“In our board room in Piccadilly, we’ve got this fabulous artwork of the start at the Nürburgring in the 1970s, four cars on the first row, three on the second row, four on the third row. To have a look at things like that, you can only do it in a test environment.”
The hope is that it will all combine to produce a better spectacle on track. The 2022 cars will be the first real showing for the data-driven process but Symonds is confident that the methods used by F1 will produce the intended outcome and improve the show.

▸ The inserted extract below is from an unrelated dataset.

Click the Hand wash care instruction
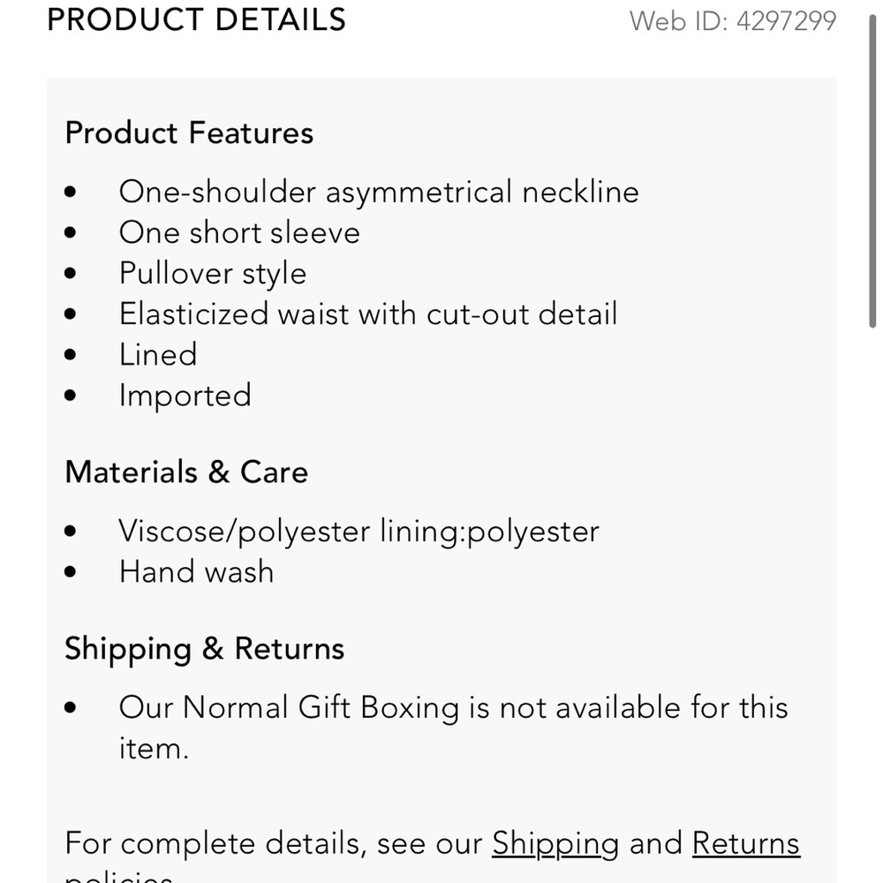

“I think that we will see that we’re moving in the right direction. It’s taken quite a while to build some of these tools; the virtual testing environment it’ll be late next year by the time we’re really starting to use that and by then we’ll have found things we need to be improving on it. 2022 will be a development year with that, ’23 will be the year when it gives us some good directions.”
Symonds says he is keen to trial new and innovative formats using the pro line-up to test and tweak potential and existing regulations, with typical simulation not able to give a clear indication of what might play out on track in reality.
In addition to the virtual testing environment, F1 is currently working with a sophisticated overtaking model and simulator, with artificial intelligence able to simulate race scenarios thousands of times however it won’t be relied upon exclusively, as Symonds explains.
“To have a look at things like that (race starts), you can only do it in a test environment, you can’t do it physically. You can’t do it just using simulation because it will just tell you the obvious thing if you start cars closer together they’ll arrive at the first corner closer together.
“What that doesn’t give you is are you going to ruin the race because you’ll have nobody left in the race after so many accidents or are you have some exciting things happening on the first lap? It’s a very sophisticated sim racing environment.”